- _Aim of the task_:
Transcribe the lines of the records starting with the one that has "Instruction: Pick the" in it and ending with the last, and transcribe nothing else.

- _Dataset records_:
──────────

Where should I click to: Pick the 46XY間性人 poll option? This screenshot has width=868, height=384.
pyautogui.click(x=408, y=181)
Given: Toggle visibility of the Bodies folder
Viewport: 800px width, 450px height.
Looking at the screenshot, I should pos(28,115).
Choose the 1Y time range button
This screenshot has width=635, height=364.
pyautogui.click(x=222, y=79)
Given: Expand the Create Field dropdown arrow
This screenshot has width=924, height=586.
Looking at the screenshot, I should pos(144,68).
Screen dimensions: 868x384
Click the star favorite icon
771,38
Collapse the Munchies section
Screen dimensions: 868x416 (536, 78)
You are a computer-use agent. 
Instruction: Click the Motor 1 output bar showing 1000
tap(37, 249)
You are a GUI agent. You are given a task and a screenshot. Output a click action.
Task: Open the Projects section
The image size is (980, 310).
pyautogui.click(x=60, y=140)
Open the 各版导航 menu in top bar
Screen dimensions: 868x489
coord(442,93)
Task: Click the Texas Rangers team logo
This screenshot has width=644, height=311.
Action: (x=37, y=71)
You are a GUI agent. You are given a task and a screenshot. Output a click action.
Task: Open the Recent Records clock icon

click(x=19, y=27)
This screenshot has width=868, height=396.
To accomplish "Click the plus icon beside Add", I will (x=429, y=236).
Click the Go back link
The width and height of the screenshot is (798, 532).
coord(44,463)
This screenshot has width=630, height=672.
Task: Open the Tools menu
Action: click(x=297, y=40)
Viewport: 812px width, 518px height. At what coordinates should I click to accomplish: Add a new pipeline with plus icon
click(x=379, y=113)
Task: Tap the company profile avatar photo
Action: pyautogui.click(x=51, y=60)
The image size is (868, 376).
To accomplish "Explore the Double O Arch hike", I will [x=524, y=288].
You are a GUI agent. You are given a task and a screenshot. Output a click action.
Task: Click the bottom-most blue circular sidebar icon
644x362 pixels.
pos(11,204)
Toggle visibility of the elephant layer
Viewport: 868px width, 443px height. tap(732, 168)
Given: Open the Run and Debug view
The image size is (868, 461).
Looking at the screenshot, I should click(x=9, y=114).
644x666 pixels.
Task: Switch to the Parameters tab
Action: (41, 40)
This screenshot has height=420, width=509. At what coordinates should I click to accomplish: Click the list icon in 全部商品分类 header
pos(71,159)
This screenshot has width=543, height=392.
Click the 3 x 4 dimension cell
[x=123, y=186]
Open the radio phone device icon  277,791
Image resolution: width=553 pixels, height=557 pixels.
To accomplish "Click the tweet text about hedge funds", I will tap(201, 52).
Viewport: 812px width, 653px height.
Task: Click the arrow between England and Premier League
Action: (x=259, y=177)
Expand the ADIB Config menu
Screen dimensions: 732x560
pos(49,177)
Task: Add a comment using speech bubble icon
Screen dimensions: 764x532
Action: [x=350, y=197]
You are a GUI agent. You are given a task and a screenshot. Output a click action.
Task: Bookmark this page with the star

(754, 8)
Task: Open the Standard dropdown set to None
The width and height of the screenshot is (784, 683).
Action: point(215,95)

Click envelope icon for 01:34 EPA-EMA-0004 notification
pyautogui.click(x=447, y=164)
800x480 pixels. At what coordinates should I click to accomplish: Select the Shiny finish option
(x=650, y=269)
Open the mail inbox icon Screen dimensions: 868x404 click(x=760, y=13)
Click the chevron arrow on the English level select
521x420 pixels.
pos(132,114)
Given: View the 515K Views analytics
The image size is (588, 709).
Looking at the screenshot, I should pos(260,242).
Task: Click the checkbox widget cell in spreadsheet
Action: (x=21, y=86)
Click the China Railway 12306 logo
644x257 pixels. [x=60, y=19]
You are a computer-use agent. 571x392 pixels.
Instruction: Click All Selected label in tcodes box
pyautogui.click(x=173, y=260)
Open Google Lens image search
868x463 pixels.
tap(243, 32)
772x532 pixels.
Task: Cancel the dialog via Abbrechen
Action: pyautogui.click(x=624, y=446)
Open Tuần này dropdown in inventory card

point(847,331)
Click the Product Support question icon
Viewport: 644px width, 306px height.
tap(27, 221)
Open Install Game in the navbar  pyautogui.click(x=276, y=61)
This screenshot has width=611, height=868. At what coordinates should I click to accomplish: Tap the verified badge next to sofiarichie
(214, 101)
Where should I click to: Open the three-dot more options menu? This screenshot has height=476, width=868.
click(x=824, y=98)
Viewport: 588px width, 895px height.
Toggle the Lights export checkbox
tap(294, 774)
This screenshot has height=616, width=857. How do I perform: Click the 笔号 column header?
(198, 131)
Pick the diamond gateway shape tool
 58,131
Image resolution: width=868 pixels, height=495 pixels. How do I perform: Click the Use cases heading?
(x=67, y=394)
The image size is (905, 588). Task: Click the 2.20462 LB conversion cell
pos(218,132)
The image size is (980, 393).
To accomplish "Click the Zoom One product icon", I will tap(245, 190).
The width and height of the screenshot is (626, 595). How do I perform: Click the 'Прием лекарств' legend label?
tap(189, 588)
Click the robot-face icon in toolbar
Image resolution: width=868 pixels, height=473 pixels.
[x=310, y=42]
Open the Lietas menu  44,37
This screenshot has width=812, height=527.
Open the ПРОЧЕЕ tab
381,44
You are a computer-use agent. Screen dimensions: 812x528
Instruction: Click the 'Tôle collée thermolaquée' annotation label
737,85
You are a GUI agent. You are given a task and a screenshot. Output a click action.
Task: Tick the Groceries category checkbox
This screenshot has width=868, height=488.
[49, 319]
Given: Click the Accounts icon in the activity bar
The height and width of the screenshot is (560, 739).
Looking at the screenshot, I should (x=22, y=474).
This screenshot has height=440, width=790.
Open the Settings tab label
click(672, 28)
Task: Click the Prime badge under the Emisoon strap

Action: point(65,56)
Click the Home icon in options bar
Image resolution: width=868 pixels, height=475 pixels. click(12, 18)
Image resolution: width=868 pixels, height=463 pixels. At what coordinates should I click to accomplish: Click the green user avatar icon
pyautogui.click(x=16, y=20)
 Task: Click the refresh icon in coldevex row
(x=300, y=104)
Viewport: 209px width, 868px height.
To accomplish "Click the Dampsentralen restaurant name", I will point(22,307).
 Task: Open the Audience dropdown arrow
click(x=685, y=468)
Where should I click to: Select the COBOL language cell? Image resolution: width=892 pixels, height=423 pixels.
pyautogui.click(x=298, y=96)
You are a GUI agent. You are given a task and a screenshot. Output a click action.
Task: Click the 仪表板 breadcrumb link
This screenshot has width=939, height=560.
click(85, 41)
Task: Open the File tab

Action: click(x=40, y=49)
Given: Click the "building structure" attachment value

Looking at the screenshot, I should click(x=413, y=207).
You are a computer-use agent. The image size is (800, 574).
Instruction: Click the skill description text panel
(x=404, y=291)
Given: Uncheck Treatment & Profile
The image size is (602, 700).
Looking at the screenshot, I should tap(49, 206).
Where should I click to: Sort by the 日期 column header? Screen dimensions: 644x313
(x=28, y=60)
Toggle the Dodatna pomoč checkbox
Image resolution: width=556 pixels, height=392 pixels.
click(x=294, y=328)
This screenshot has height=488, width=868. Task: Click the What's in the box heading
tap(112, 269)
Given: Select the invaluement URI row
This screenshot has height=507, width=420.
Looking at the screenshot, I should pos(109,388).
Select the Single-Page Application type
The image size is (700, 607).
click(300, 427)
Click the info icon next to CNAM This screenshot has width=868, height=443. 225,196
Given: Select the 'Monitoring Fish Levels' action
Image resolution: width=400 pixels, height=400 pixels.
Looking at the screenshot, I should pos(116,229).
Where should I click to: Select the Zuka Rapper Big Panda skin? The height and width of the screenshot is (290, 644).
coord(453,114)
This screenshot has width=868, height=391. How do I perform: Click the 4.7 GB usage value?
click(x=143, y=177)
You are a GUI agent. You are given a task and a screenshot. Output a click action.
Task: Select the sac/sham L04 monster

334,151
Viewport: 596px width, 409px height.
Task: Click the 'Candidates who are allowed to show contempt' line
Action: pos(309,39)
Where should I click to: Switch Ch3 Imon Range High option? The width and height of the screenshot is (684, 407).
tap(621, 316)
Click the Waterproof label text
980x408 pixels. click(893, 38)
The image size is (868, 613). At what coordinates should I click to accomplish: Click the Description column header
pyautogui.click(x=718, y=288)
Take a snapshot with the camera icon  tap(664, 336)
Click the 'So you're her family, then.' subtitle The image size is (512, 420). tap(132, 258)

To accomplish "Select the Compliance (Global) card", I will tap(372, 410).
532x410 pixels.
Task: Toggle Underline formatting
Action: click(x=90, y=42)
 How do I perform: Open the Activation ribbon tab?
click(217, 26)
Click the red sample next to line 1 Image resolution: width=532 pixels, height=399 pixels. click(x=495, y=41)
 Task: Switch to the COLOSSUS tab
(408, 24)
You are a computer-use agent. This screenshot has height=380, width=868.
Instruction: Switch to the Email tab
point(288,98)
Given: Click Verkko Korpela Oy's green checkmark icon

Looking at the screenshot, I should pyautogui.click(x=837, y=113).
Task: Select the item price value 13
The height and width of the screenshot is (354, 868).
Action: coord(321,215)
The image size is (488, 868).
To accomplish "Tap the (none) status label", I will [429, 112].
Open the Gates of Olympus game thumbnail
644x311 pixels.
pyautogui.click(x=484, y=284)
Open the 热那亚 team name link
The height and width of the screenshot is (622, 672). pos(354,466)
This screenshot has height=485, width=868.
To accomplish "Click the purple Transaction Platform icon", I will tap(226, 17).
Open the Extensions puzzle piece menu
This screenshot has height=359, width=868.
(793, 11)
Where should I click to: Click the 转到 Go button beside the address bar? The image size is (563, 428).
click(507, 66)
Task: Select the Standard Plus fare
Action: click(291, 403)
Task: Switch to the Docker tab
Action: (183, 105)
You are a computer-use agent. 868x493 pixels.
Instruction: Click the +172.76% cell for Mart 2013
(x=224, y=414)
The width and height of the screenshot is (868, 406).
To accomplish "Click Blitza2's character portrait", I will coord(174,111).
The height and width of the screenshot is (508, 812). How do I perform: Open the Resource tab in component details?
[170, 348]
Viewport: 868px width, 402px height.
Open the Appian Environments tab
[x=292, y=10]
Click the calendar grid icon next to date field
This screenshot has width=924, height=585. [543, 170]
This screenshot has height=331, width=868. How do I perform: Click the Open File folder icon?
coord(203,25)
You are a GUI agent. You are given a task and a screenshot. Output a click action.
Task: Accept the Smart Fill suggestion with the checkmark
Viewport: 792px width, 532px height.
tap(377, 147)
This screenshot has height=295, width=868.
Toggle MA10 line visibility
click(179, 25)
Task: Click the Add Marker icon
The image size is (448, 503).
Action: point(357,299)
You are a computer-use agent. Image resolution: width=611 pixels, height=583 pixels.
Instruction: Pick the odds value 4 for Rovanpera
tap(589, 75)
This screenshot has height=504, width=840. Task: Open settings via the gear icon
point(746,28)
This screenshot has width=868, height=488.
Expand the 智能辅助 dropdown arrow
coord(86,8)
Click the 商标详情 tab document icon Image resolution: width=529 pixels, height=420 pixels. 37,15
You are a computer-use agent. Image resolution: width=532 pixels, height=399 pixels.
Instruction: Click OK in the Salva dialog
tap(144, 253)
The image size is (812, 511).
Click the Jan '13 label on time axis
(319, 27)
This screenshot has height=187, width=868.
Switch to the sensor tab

──────────

- _Solution for this exercise_:
Instruction: Pick the odds value 4 for Rovanpera
tap(589, 75)
This screenshot has height=504, width=840. Task: Open settings via the gear icon
point(746,28)
This screenshot has width=868, height=488.
Expand the 智能辅助 dropdown arrow
coord(86,8)
Click the 商标详情 tab document icon Image resolution: width=529 pixels, height=420 pixels. 37,15
You are a computer-use agent. Image resolution: width=532 pixels, height=399 pixels.
Instruction: Click OK in the Salva dialog
tap(144, 253)
The image size is (812, 511).
Click the Jan '13 label on time axis
(319, 27)
This screenshot has height=187, width=868.
Switch to the sensor tab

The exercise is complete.